Tally the lines below that hold the string "window", and report the tally by itself.

━━━━━ MATERIAL PROVIDED

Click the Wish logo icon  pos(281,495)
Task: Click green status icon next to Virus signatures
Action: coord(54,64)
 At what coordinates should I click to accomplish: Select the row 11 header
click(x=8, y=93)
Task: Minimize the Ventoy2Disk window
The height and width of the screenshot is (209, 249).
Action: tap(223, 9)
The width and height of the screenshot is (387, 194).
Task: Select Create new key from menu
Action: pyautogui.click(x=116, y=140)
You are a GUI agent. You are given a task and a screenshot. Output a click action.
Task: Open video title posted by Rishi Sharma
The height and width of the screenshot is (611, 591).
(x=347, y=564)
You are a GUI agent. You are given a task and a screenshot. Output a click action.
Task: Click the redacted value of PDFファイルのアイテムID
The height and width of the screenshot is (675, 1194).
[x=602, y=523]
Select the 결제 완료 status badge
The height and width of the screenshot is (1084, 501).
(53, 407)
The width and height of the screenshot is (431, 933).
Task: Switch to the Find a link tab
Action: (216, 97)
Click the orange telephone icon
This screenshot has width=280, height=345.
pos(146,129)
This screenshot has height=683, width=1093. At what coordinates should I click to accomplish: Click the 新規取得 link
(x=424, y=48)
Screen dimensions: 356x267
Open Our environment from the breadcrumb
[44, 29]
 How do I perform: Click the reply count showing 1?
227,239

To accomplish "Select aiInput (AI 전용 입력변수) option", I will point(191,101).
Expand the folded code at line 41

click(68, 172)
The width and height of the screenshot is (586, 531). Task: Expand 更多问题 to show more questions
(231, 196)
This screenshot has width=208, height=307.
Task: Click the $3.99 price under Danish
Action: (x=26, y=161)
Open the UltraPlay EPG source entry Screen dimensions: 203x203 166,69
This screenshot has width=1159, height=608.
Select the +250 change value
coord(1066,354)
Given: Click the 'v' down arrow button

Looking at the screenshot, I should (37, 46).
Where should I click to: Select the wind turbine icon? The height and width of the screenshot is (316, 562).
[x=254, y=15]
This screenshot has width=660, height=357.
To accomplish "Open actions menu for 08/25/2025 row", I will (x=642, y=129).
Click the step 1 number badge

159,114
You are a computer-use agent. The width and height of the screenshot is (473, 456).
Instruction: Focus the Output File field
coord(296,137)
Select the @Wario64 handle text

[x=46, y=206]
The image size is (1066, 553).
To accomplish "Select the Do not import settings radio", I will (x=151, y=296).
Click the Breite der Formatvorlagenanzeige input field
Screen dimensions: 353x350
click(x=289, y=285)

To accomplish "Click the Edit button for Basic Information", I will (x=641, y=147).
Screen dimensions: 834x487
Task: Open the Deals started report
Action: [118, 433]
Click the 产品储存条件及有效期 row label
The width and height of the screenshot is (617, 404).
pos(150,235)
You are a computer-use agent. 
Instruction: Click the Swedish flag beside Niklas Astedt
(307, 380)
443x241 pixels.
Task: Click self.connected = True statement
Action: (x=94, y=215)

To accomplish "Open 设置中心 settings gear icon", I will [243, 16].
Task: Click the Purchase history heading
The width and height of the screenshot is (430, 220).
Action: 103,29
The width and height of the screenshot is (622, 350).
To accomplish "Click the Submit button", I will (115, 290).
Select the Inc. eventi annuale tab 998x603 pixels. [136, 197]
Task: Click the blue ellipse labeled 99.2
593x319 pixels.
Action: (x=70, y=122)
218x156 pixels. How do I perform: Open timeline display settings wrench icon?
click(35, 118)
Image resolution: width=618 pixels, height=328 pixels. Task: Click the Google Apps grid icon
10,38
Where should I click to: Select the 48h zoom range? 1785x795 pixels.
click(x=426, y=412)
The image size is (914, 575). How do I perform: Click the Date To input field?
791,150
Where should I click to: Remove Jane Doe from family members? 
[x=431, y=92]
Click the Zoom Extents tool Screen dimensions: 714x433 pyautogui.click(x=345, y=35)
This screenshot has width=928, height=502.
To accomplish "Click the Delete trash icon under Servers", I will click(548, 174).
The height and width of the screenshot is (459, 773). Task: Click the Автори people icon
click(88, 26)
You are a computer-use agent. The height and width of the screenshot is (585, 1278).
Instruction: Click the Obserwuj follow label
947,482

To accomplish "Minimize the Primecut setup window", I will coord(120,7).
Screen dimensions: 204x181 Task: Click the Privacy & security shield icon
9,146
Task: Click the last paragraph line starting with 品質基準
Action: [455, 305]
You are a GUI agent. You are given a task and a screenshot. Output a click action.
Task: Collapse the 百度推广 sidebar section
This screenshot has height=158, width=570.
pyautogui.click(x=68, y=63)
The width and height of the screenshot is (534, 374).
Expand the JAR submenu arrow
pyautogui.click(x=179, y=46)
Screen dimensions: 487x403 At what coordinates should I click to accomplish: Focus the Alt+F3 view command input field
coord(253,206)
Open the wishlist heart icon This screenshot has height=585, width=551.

━━━━━━━━━━

PROBLEM SOLUTION
2